O Novo Código Eleitoral aprovado em segundo turno nesta quinta-feira na Câmara dos Deputados é um retrocesso que impacta diretamente em nossa democracia representativa, principalmente se for sancionado a tempo de entrar em vigor nas eleições do ano que vêm. Porém, isso só acontece se o Senado repetir o processo de tramitação acelerada adotada pela Câmara e analisar o Projeto de Lei Complementar (PLC) 112/21, que contem 898 artigos, em 20 dias.
O principal problema do PLC foi a falta de um debate aprofundado sobre um projeto desta amplitude que propõem mudanças estruturais no nosso sistema eleitoral. Os artigos abordam temas díspares como regras sobre partidos, inelegibilidades, propaganda eleitoral, financiamento de partidos e de candidaturas, e crimes eleitorais. Há pontos positivos, como a atualização da legislação em relação à lei de proteção de dados e ao marco regulatório da internet. Porém, a quantidade de retrocessos é maior do que os benefícios. A RAPS vem chamando atenção para esse problema. Mônica Sodré, diretora executiva da organização, falou do assunto em entrevistas recentes no Estúdio CBN e na Folha de São Paulo.

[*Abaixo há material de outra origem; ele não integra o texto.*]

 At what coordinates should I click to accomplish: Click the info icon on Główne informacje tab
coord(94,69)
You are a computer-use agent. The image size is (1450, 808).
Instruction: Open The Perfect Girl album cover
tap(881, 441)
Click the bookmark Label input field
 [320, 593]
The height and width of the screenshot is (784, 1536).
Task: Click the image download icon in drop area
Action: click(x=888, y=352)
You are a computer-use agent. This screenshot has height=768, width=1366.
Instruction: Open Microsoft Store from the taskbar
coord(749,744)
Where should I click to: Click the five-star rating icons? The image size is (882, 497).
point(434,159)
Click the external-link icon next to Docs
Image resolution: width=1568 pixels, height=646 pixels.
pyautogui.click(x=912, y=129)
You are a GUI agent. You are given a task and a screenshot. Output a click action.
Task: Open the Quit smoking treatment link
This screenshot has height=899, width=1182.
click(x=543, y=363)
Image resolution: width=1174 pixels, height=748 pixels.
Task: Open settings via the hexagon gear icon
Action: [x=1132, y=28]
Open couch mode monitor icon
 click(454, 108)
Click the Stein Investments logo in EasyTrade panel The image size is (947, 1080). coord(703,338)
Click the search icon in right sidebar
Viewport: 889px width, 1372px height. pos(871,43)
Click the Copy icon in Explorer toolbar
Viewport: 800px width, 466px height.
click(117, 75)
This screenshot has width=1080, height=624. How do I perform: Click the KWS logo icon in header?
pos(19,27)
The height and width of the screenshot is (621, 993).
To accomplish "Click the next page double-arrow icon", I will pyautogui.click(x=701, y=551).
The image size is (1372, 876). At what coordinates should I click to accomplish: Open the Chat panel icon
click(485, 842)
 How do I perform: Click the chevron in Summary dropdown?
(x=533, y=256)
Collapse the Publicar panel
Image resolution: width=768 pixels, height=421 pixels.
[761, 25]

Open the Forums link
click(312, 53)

A versão levada ao plenário hoje é ainda pior do que a aprovada em agosto por um Grupo de Trabalho. Ao todo, o Novo Código Eleitoral foi analisado por apenas sete meses na Casa e teve somente sete audiências públicas – uma delas com quatro pessoas, em um período de 35 dias. O PLC, então, foi entregue à Mesa Diretora da Câmara no dia 03 de agosto. A título de comparação, o Código de Processo Civil levou cinco anos para ser aprovado.
Entre as alterações mais graves estão aquelas que tornam o processo eleitoral menos transparente e aumentando a possibilidade de fraudes. Por exemplo, os processos de prestação de contas de candidaturas preveem a volta dos documentos físicos em detrimento das versões digitais. Já a alteração no prazo para prestação de contas – o texto prevê 180 dias para aprovação – na prática inviabiliza a análise por parte da Justiça Eleitoral.
Para piorar, o PLC permite a contratação de empresas privadas, por parte dos partidos políticos, para realizar auditorias na próprias contas. Outra mudança significativa, mas que já fazia parte da versão anterior do texto, altera significantemente a quantidade de despesas que podem ser financiadas pelo Fundo Partidário. E a extinção da reserva financeira a ser gasta com campanhas de candidatas mulheres e de pessoas negras vai, na prática, dificultar a eleição delas.
Outro aspecto problemático da proposta de lei complementar trata das pesquisas com intenção de voto. O texto aprovado, ao proibir a divulgação delas na véspera e no dia da eleição, pode estimular a circulação de informações de fontes não confiáveis, com números falsos, que podem influenciar os eleitores. Outra decisão que vai facilitar a circulação de fake news foi a decisão de obrigar institutos tradicionais a informar o percentual de acerto das pesquisas divulgadas por eles nas últimas cinco eleições, o que reforça a narrativa de desconfiança com relação aos dados científicos.
Além desses pontos, pelo menos dois outros são igualmente polêmicos: a alteração da data inicial de contagem do período de inelegibilidade dos políticos condenados pela Lei da Ficha Limpa – o prazo continua sendo de 8 anos, mas começará a contar a partir da condenação e não mais após o cumprimento da pena. O texto original também previa uma quarentena de cinco anos para que juízes, integrantes do Ministério Público, militares das Forças Armadas e policiais pudesse disputar eleições, mas esse artigo foi derrubado em uma votação como destaque. Mais alguns artigos serão votados como destaque na semana que vem.
Enfim, o projeto atua em tantas frentes e altera tantos aspectos das nossas regras eleitorais que é impossível apreciá-lo, com a seriedade que o tema demanda, em apenas 20 dias. Se o Senado repetir a tramitação a toque de caixa adotada pela Câmara dos Deputados e o projeto for sancionado até o dia 02 de outubro, perde o eleitor, perde a democracia, perde o Brasil.